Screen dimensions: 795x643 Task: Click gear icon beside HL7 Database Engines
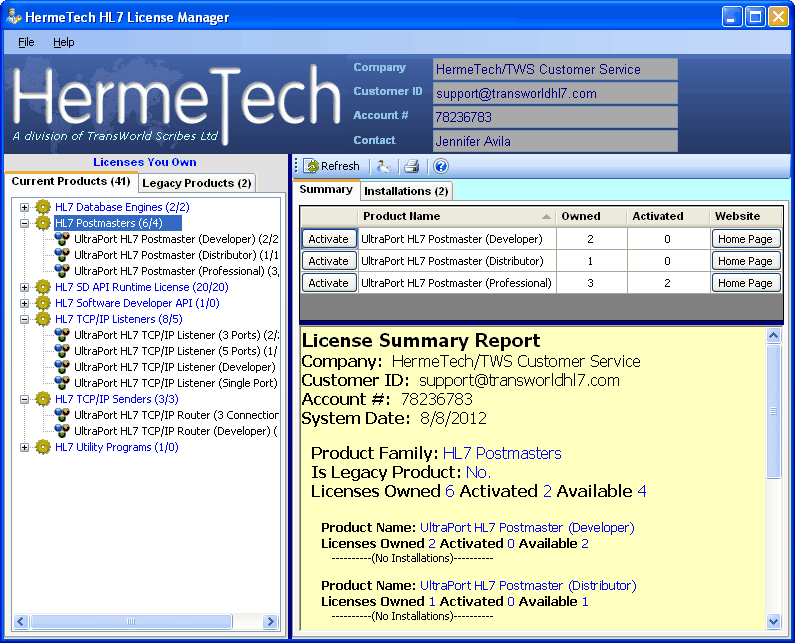click(43, 207)
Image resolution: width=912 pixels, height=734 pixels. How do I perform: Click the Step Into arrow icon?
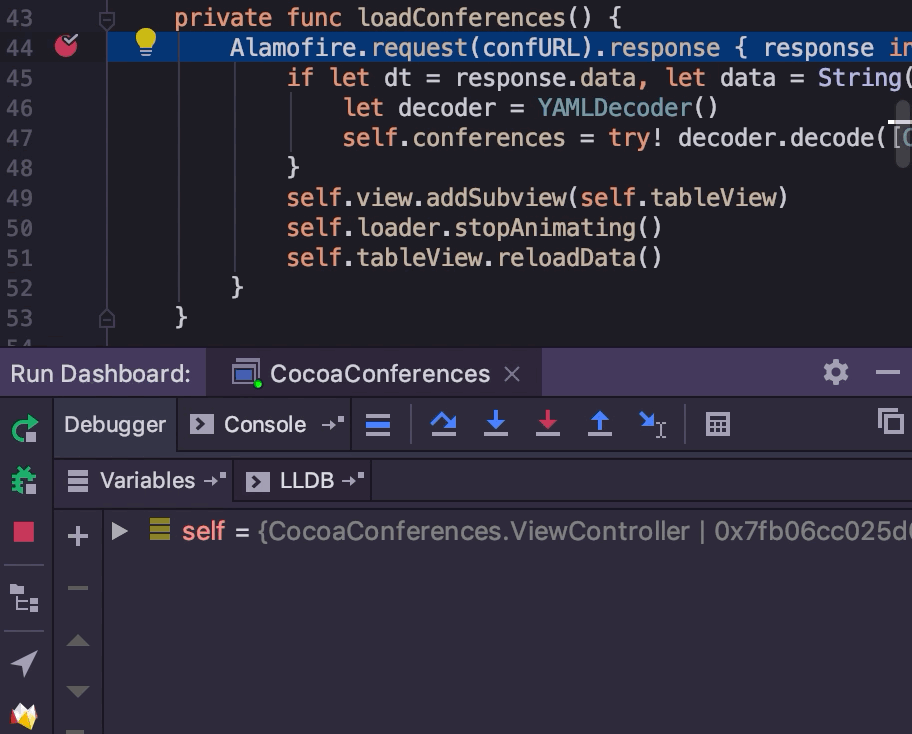click(496, 424)
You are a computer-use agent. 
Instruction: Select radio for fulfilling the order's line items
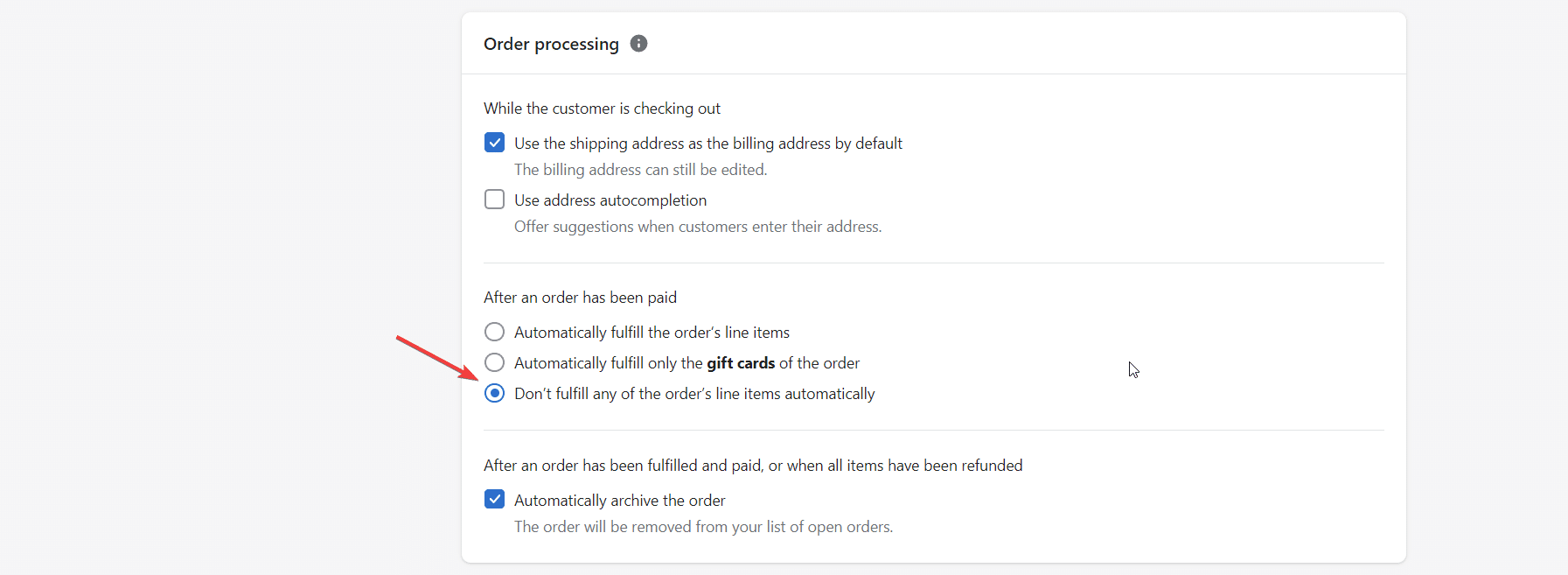(x=495, y=332)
----
OBJECTIVE: Write out all of the data above word for word, leaving out the pictures.

RESPONSE TO THIS TASK:
Screen dimensions: 795x643 Task: Click gear icon beside HL7 Database Engines
click(43, 207)
Image resolution: width=912 pixels, height=734 pixels. How do I perform: Click the Step Into arrow icon?
click(496, 424)
You are a computer-use agent. 
Instruction: Select radio for fulfilling the order's line items
(x=495, y=332)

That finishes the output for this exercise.